The grant forms a key component of Element 25’s financing strategy, in addition to commitments by offtake partners GM and Stellantis, and its execution team will now work to finalise the project schedule, subject to grant finalisation.
LAKE JOHNSON PROJECT, WA
During the period, Element 25 continued exploration activities at its Lake Johnston Project, 500km east of Perth in Western Australia, to follow up on targets defined in an earlier study.

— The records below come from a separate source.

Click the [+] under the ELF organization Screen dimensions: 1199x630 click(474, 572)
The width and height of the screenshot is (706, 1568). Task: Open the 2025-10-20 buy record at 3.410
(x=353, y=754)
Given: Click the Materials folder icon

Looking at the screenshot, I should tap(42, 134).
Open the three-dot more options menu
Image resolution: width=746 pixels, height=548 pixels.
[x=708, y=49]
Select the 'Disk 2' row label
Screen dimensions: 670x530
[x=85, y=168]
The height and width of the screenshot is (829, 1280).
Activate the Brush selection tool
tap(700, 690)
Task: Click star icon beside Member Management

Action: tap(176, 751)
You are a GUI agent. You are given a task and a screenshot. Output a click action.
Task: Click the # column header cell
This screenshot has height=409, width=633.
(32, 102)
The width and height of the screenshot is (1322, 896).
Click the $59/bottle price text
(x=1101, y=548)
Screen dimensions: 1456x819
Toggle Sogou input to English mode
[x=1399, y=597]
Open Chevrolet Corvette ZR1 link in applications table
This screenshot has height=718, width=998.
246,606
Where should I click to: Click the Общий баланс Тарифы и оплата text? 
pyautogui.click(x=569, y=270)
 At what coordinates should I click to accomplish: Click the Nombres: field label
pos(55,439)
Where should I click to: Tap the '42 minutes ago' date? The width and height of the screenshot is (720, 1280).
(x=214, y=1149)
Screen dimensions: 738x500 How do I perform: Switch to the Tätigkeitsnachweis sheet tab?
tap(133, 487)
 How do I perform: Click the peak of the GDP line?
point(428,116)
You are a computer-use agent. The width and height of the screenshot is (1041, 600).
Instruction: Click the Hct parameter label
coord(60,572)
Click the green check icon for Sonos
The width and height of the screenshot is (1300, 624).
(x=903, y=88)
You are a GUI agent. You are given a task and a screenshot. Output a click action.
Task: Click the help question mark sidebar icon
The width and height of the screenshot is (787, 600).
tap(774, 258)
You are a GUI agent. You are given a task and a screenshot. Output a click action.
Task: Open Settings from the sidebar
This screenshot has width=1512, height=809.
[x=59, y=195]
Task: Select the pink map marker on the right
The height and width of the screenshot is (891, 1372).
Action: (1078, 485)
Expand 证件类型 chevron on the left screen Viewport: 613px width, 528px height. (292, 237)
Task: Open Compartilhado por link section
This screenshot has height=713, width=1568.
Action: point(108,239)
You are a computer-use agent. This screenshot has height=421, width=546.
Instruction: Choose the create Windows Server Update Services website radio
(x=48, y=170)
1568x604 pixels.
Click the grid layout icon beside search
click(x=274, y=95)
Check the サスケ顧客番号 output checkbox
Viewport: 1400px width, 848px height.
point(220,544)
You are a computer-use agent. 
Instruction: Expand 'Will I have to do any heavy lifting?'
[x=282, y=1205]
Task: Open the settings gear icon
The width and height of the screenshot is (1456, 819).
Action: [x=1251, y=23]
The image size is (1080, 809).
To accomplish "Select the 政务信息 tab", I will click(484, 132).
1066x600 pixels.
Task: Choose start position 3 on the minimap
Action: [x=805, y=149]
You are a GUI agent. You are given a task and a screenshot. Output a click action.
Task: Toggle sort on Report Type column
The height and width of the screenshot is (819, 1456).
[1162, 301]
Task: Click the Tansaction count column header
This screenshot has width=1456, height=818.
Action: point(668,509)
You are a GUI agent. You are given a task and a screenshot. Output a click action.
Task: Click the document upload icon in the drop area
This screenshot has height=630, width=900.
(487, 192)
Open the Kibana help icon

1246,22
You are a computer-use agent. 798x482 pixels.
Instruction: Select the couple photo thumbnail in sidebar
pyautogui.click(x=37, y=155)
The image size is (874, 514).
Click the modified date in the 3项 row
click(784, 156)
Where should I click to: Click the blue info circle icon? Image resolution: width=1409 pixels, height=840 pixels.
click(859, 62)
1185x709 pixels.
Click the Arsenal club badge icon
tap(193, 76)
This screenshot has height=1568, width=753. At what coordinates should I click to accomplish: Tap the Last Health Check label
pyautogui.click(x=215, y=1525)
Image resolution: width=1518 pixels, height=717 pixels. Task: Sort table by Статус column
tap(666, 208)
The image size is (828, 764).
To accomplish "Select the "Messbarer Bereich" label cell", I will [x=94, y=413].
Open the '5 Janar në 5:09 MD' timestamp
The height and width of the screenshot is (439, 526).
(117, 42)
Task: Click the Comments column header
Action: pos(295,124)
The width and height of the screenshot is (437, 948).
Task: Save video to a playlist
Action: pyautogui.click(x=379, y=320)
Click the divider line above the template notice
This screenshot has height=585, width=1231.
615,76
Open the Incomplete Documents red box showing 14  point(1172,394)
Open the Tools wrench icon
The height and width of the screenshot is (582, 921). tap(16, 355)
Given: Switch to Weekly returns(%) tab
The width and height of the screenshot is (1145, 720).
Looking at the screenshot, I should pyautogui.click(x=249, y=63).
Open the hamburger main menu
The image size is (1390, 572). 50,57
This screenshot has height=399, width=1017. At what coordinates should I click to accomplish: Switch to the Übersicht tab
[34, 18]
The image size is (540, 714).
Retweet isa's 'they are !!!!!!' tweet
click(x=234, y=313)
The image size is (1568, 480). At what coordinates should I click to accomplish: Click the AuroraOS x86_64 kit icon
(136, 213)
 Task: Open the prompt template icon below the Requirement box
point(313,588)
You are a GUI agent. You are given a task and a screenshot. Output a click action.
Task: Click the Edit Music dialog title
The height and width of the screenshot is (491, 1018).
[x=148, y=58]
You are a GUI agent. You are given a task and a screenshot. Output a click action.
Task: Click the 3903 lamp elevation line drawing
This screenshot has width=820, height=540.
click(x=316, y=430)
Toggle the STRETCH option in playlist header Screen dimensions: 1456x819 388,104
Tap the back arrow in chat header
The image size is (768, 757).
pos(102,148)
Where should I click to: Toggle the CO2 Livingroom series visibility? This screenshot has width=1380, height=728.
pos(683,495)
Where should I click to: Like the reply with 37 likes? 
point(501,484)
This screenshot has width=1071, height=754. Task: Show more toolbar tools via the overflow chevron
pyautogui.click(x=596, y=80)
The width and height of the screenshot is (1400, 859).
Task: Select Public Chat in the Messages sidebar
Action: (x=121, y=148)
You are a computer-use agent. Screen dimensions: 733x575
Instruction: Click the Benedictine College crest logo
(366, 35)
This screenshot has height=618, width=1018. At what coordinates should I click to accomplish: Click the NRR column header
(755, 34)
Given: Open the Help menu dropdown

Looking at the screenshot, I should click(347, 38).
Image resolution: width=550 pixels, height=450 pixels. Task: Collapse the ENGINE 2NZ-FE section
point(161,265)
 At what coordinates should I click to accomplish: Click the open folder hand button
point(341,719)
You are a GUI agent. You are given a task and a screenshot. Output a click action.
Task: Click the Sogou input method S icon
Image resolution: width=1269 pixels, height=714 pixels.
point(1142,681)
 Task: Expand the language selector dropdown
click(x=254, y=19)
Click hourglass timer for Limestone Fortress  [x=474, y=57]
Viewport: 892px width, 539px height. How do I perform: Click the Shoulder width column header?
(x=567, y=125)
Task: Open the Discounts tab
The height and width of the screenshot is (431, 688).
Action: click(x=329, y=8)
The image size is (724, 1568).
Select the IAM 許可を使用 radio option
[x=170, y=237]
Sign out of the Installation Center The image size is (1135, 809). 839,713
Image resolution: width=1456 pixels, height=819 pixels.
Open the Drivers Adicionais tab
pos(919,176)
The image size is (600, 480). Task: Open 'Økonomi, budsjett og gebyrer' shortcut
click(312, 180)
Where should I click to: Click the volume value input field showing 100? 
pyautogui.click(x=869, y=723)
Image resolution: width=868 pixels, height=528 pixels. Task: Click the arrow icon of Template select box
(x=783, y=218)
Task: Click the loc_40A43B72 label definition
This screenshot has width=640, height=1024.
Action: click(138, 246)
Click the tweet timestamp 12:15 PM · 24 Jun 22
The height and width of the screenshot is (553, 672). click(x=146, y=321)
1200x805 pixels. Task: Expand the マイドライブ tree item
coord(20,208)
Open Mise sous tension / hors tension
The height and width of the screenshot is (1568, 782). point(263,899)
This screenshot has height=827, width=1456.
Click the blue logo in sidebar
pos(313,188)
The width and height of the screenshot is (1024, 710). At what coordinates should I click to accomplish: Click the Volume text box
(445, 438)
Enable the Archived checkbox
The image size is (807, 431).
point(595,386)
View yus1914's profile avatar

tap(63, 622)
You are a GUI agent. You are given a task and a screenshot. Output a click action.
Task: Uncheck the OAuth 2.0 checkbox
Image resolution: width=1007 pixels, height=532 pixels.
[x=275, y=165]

On-ground investigations by Element 25 personnel confirmed pegmatite occurrences within the project area. The project remains prospective for gold and lithium and exploration is continuing.
BUSINESS DEVELOPMENT
Proposed Japanese HPMSM Facility
In September 2024, Element 25 signed a non-binding Memorandum of Understanding with Nissan Chemical Corporation and NC Tokyo Bay Corporation to complete a pre-feasibility study into a battery grade HPMSM facility to be located at the existing NCTB site in Chiba prefecture, Japan[17] .
The potential for a HPMSM facility to be built using the unique Element 25 flowsheet supplied with Butcherbird manganese concentrate fits well with Element 25’s strategy of building multiple refineries to serve various global markets.
As announced in April 2025, the parties completed a high-level scoping study, which examined a range of factors, including permitting, logistics, reagent supply, labour, capital and operating costs. The Study confirmed the potential feasibility of the Facility and identified no fatal flaws, and the parties have agreed to proceed to a more detailed investigation[18] .
Site investigation activities are ongoing and the parties have a targeted final investment decision date of June 2026.
CORPORATE
Director Retirement
In December 2025, the Company announced the retirement of Rudolph (Fanie) van Jaarsveld from its Board of Directors and his position as a Non-Executive Director, effective 1 January 2026[19] .
Fanie will remain as a consultant to the Company and will continue to bring his valuable operational experience to the delivery of the Butcherbird Expansion Project as required.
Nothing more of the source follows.